(EXERCISE DATA Opens)

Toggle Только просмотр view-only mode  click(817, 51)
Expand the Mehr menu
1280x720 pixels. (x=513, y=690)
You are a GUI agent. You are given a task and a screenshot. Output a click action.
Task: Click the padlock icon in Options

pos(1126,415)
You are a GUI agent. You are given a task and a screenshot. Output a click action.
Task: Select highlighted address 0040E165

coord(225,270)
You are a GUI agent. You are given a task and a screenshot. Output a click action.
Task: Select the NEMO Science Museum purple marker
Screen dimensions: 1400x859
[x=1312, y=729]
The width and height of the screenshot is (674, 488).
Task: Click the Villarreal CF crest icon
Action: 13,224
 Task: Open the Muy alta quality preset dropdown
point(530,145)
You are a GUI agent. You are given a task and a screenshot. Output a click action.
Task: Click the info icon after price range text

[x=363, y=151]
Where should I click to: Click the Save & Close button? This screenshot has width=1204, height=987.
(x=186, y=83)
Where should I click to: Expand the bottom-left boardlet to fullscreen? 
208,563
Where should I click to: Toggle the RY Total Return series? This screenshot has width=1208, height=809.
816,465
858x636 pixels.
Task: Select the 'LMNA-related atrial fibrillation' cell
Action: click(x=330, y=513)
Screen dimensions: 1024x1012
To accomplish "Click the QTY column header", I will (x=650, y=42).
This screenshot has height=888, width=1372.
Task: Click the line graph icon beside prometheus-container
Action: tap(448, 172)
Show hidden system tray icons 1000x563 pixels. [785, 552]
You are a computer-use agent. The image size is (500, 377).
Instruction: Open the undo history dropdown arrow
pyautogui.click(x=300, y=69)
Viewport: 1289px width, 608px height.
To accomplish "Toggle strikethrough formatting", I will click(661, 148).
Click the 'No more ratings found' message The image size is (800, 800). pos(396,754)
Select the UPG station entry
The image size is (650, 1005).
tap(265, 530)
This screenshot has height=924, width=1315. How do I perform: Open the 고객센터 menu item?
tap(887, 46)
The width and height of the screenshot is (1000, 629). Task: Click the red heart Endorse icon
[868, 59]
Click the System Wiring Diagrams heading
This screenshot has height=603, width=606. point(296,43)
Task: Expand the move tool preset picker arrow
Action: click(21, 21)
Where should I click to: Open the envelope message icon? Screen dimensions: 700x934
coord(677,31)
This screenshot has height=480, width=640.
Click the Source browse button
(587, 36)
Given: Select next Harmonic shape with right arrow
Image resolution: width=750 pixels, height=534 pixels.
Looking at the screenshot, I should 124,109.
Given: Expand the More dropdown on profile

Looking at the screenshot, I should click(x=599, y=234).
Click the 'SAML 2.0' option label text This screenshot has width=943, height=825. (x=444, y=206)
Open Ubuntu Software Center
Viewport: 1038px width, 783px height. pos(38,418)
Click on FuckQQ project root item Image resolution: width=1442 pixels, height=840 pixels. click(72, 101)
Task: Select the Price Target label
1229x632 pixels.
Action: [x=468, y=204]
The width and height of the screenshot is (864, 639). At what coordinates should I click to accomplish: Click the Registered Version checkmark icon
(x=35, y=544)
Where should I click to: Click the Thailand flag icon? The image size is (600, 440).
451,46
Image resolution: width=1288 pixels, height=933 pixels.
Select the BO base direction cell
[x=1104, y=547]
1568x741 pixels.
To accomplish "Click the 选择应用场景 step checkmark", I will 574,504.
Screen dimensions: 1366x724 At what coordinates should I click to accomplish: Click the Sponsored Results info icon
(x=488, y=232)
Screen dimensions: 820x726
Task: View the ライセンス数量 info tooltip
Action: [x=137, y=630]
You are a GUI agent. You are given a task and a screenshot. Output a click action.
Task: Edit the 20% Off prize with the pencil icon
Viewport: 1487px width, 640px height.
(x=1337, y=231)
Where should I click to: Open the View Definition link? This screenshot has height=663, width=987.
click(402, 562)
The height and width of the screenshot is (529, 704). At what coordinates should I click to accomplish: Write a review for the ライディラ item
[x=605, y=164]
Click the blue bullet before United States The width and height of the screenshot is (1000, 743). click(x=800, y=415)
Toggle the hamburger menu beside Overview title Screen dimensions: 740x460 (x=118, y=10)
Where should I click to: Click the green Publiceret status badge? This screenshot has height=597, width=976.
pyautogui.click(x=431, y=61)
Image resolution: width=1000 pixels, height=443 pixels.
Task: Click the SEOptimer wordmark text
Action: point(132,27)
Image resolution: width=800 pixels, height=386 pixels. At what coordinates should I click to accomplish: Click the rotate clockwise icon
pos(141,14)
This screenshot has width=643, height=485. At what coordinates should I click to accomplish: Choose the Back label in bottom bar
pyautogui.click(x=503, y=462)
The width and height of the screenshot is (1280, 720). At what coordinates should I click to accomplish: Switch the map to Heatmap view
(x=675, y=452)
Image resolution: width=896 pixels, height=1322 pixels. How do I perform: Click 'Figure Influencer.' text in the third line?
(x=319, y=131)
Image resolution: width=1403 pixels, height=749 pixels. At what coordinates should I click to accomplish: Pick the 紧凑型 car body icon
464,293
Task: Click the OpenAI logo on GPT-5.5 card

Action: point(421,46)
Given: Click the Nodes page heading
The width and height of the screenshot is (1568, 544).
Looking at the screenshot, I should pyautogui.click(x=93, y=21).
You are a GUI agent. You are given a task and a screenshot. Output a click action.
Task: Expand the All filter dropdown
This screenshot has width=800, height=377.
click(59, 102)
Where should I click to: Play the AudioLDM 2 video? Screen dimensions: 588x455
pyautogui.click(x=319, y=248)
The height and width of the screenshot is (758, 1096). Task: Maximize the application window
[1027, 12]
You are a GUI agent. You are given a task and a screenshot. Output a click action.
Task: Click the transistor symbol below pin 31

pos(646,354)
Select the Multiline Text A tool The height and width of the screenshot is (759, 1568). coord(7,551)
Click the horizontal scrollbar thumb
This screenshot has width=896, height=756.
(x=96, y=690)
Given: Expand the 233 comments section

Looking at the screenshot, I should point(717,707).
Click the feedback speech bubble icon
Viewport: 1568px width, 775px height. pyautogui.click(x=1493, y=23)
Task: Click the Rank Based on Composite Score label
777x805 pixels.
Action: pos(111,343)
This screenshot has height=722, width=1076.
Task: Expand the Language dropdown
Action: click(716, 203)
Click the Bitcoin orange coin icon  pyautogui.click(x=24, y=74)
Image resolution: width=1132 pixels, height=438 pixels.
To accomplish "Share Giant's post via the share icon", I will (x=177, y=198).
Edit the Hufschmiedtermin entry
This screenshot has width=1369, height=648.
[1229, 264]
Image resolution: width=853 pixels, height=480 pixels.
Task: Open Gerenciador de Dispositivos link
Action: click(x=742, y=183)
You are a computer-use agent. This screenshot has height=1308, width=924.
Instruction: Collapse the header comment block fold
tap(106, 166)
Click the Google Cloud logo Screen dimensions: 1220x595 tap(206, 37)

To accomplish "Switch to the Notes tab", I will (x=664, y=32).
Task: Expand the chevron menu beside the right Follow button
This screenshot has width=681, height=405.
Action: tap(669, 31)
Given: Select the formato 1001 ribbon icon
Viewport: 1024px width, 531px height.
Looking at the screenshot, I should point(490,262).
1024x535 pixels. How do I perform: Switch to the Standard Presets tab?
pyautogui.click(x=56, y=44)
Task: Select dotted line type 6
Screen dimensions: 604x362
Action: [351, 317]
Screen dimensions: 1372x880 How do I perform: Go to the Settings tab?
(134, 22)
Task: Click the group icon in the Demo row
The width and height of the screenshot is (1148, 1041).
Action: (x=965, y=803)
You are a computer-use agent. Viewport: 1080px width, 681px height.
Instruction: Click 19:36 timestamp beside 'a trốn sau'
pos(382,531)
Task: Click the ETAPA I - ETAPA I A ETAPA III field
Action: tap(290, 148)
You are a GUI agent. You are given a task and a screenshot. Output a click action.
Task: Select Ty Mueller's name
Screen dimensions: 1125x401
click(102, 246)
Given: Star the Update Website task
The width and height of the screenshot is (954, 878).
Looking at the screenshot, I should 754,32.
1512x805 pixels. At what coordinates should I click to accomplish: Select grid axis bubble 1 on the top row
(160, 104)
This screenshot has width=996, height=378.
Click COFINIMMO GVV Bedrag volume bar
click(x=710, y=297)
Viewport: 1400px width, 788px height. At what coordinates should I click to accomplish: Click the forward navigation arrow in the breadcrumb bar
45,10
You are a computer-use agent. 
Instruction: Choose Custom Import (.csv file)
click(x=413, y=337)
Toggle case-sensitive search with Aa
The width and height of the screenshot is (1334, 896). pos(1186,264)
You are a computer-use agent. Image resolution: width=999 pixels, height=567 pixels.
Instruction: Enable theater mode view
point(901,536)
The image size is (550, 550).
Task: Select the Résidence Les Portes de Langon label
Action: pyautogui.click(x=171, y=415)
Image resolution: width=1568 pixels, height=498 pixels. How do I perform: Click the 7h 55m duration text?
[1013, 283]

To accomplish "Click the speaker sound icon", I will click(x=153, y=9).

(EXERCISE DATA Closes)

| EXERCISE DESCRIPTION |
Only the lines from the opening of the material through the line with "Task: Select the NEMO" should be echoed, exactly as written.

| FINISHED TASK |
Toggle Только просмотр view-only mode  click(817, 51)
Expand the Mehr menu
1280x720 pixels. (x=513, y=690)
You are a GUI agent. You are given a task and a screenshot. Output a click action.
Task: Click the padlock icon in Options

pos(1126,415)
You are a GUI agent. You are given a task and a screenshot. Output a click action.
Task: Select highlighted address 0040E165

coord(225,270)
You are a GUI agent. You are given a task and a screenshot. Output a click action.
Task: Select the NEMO Science Museum purple marker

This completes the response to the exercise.